DIRECTIONS FOR THIS TASK: Please update the rows starting at the line that contains "You are a GUI" and ending at the last of the rows by replacing "avatar" with "profile picture" and leaving everything else unchanged. Give only those lines, without the pictures.
——————————
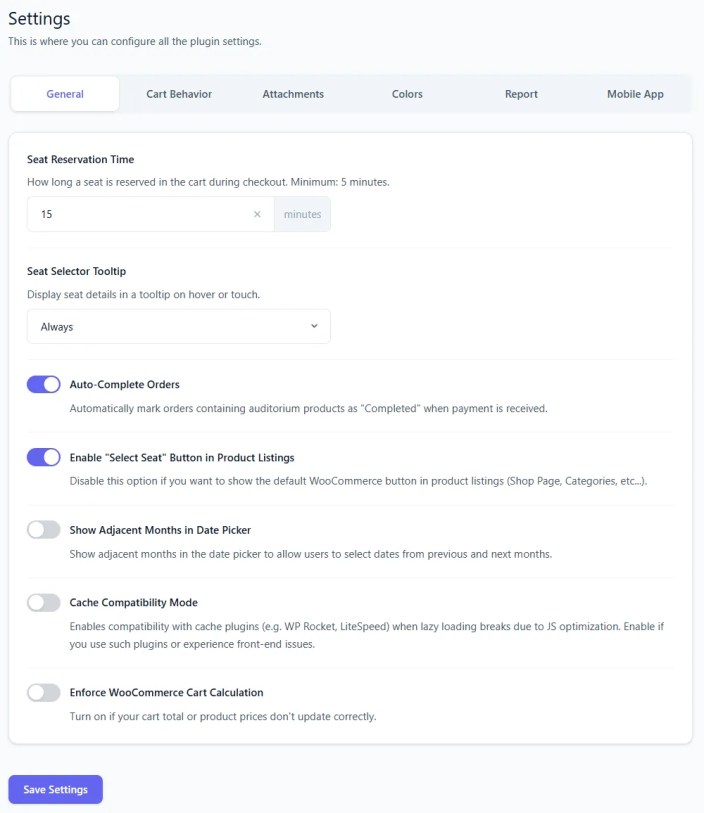
Task: Switch to the Cart Behavior tab
Action: point(179,93)
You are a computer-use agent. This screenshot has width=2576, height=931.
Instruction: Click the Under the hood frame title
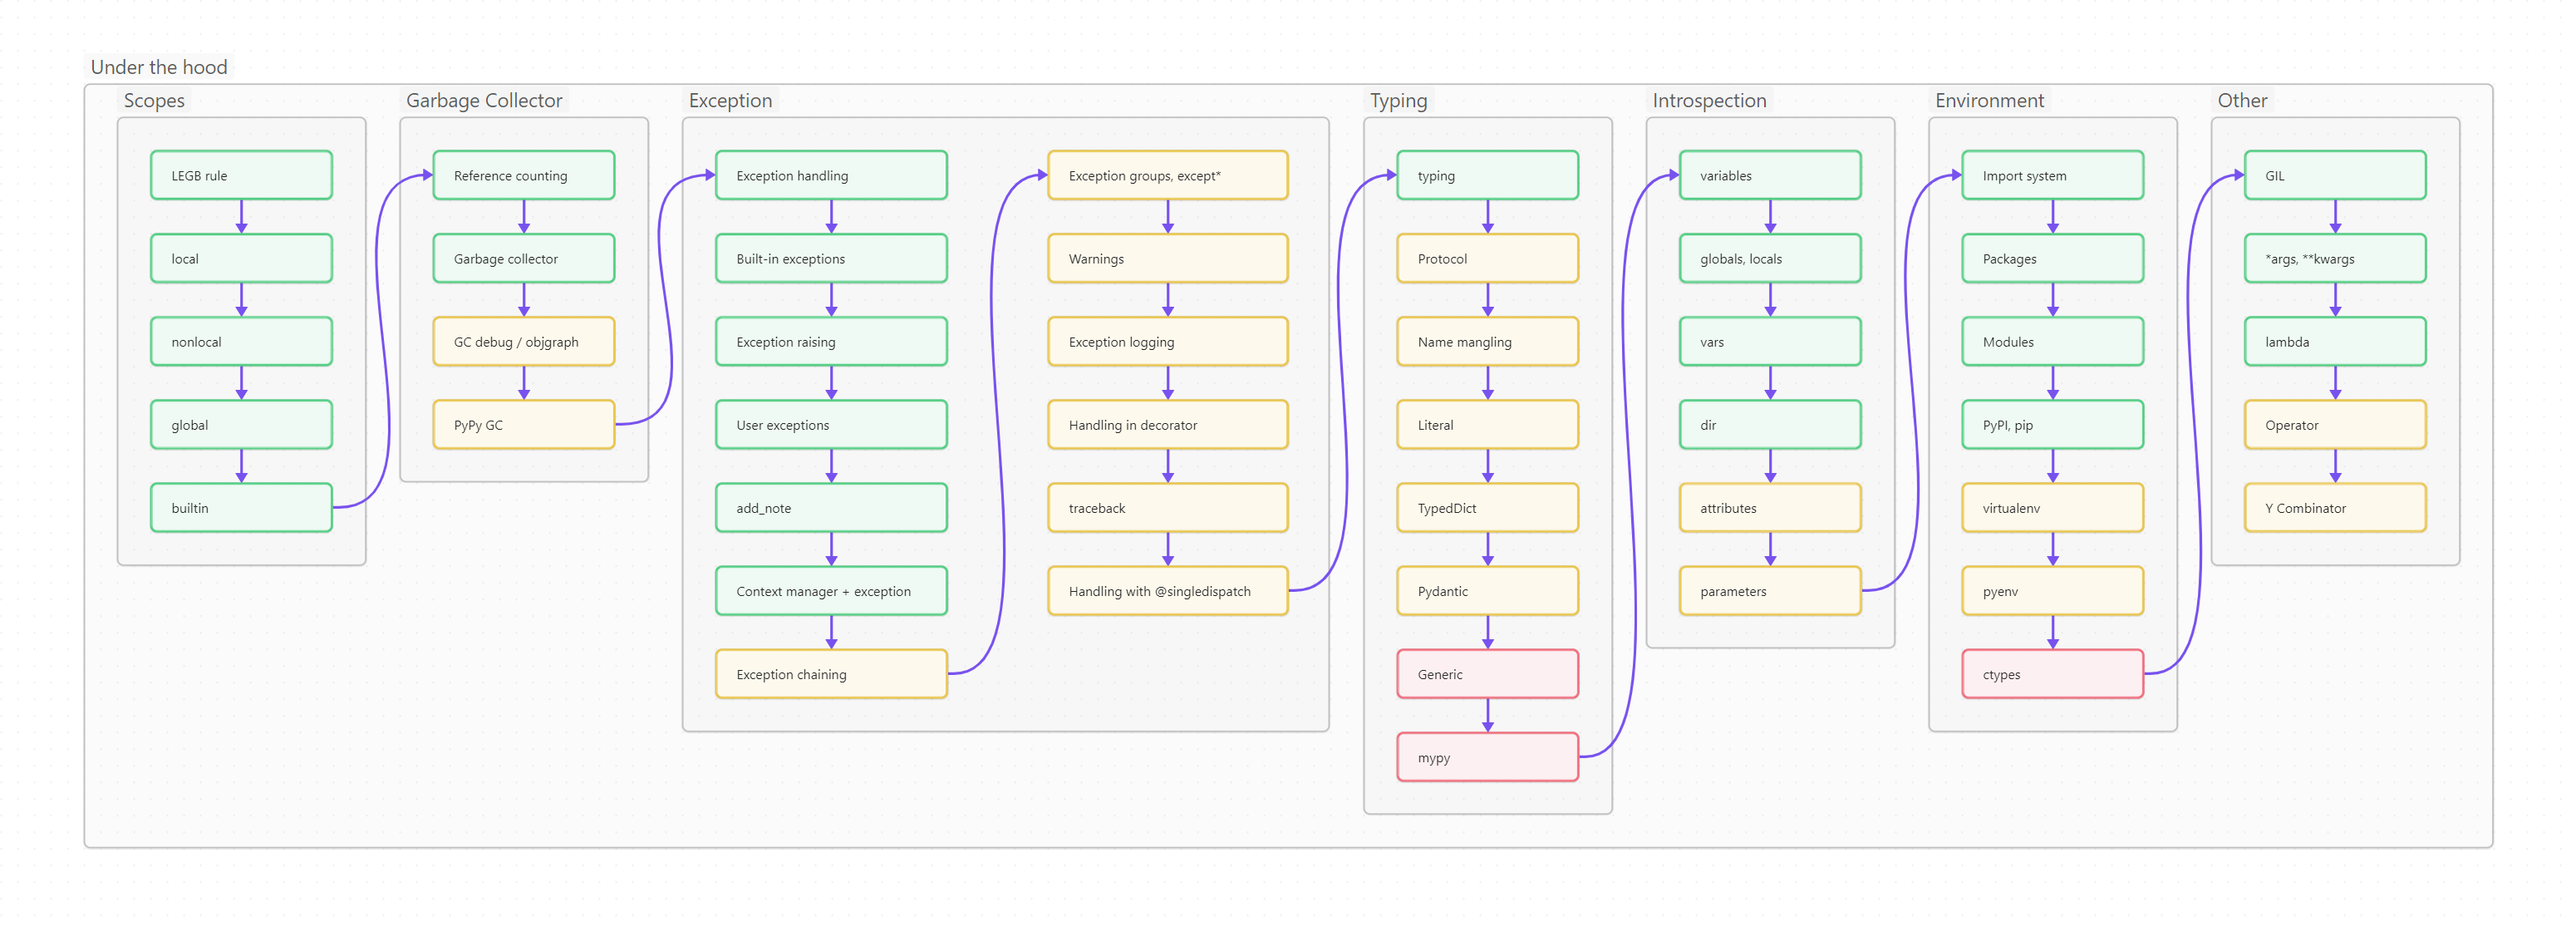(159, 67)
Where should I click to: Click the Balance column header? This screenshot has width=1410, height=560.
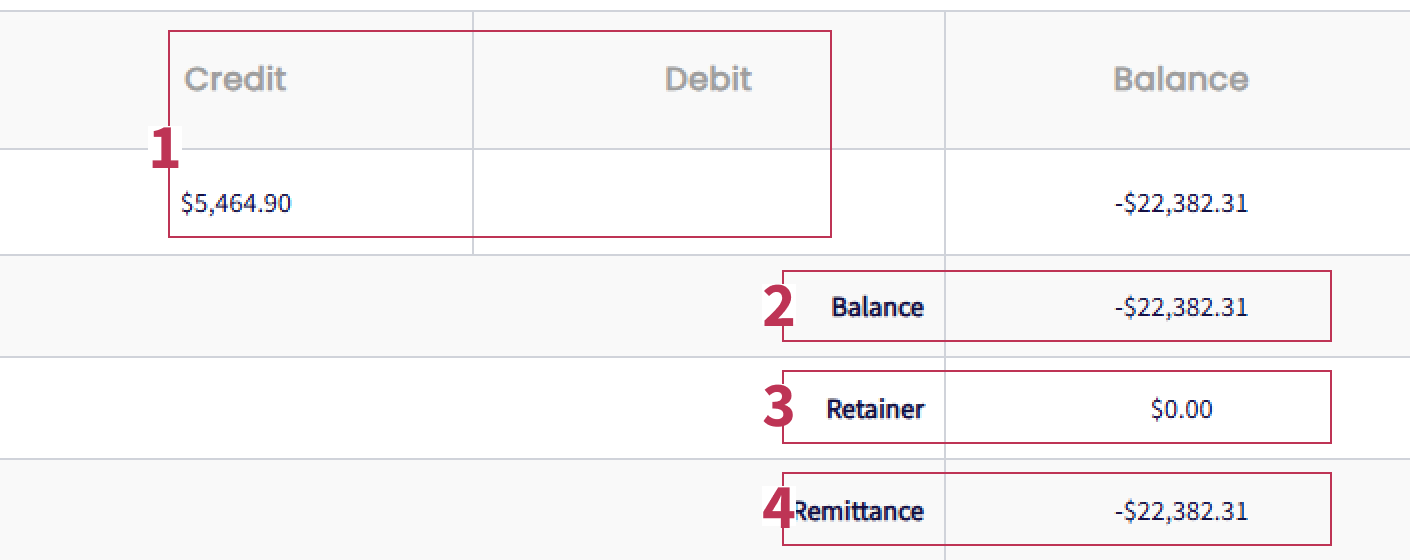tap(1181, 79)
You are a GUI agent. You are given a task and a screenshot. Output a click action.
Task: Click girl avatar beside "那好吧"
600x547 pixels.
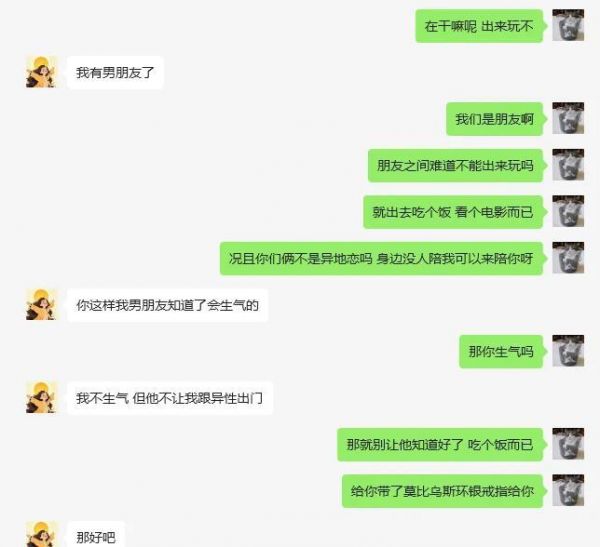41,534
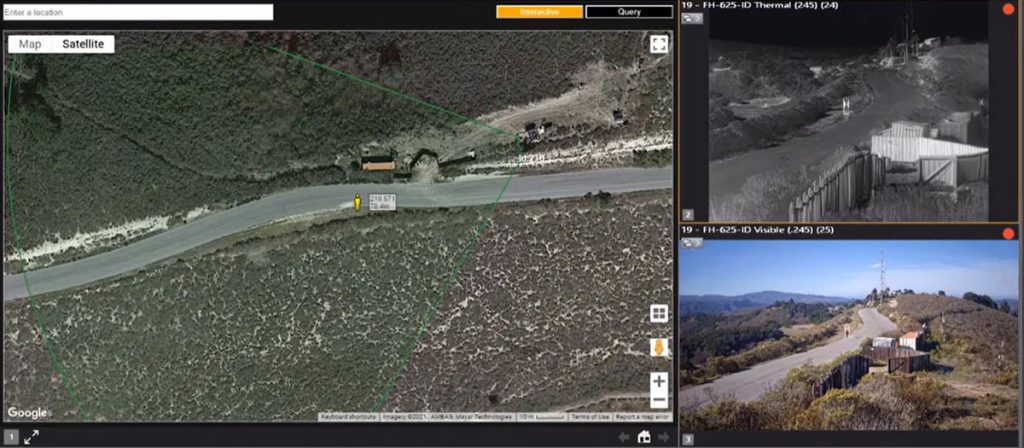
——————————
EXPECTED OUTPUT:
You are a GUI agent. You are given a task and a screenshot. Output a click action.
Task: Click girl profile picture beside "那好吧"
600x547 pixels.
41,534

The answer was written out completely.